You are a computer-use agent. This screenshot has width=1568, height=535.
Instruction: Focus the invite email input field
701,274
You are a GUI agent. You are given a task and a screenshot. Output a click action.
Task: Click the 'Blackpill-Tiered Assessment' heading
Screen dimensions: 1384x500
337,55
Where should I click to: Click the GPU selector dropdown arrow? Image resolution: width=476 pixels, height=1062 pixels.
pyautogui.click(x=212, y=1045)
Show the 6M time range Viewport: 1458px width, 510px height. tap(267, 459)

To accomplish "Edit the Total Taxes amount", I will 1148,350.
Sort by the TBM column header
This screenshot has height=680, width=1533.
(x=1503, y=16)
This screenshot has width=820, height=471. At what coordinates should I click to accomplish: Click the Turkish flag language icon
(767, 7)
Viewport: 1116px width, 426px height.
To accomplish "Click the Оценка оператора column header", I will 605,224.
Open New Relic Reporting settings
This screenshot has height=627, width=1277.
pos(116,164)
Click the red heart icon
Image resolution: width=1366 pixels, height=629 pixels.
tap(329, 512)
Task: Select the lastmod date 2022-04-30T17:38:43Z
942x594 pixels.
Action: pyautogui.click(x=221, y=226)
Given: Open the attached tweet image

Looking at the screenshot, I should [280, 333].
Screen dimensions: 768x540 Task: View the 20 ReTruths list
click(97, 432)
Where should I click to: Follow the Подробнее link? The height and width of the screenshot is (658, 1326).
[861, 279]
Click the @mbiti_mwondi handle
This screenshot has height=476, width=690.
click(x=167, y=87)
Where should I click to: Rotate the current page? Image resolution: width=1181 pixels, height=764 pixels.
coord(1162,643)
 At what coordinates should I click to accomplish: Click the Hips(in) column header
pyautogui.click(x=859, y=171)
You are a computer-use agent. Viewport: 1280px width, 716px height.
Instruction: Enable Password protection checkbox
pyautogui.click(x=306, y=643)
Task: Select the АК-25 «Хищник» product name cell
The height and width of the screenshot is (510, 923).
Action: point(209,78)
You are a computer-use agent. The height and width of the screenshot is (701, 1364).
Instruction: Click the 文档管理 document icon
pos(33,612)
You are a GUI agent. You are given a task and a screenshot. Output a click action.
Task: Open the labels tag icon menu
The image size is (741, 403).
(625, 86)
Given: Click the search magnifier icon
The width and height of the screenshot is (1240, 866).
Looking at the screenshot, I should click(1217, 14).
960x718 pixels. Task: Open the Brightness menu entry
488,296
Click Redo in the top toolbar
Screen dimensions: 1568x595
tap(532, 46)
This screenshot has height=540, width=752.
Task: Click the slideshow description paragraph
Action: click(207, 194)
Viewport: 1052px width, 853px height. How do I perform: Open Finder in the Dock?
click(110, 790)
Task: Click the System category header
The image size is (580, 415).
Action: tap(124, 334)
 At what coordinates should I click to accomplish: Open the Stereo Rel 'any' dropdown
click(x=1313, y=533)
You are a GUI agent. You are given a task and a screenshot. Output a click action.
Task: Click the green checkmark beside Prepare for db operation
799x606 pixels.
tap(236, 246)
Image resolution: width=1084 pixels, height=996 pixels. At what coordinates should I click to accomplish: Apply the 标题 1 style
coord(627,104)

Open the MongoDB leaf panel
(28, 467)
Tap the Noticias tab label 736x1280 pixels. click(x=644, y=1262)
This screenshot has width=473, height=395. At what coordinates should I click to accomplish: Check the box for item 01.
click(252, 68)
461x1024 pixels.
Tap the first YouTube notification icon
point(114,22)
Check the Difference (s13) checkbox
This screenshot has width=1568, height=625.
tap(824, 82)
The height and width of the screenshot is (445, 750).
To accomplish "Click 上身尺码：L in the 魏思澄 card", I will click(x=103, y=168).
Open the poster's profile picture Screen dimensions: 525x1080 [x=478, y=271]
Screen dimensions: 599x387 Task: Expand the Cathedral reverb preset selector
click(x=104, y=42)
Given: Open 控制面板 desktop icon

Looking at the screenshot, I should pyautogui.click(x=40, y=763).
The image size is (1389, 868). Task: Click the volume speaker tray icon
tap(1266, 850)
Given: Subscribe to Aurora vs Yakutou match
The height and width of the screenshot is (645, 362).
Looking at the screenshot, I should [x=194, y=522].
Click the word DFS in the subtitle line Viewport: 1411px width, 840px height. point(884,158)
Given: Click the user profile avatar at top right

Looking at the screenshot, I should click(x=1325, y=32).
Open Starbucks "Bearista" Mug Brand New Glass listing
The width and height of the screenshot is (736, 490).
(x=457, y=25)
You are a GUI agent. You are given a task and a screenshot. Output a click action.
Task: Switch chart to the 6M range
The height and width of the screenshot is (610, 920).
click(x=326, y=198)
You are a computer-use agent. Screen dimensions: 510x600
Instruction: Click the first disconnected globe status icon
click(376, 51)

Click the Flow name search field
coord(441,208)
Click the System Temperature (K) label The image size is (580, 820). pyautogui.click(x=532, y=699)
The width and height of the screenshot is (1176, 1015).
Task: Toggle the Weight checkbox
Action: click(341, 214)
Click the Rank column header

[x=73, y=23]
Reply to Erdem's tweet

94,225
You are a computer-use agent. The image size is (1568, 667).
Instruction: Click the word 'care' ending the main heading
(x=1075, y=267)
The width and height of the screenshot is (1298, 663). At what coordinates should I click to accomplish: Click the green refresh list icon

_What the task asks_
Each line from the one with "The height and width of the screenshot is (645, 362)." through the last line of the records above must be retyped exactly, and no other line may be given.

_Response to the exercise_
The height and width of the screenshot is (645, 362).
Looking at the screenshot, I should [x=194, y=522].
Click the word DFS in the subtitle line Viewport: 1411px width, 840px height. point(884,158)
Given: Click the user profile avatar at top right

Looking at the screenshot, I should click(x=1325, y=32).
Open Starbucks "Bearista" Mug Brand New Glass listing
The width and height of the screenshot is (736, 490).
(x=457, y=25)
You are a GUI agent. You are given a task and a screenshot. Output a click action.
Task: Switch chart to the 6M range
The height and width of the screenshot is (610, 920).
click(x=326, y=198)
You are a computer-use agent. Screen dimensions: 510x600
Instruction: Click the first disconnected globe status icon
click(376, 51)

Click the Flow name search field
coord(441,208)
Click the System Temperature (K) label The image size is (580, 820). pyautogui.click(x=532, y=699)
The width and height of the screenshot is (1176, 1015).
Task: Toggle the Weight checkbox
Action: click(341, 214)
Click the Rank column header

[x=73, y=23]
Reply to Erdem's tweet

94,225
You are a computer-use agent. The image size is (1568, 667).
Instruction: Click the word 'care' ending the main heading
(x=1075, y=267)
The width and height of the screenshot is (1298, 663). At what coordinates should I click to accomplish: Click the green refresh list icon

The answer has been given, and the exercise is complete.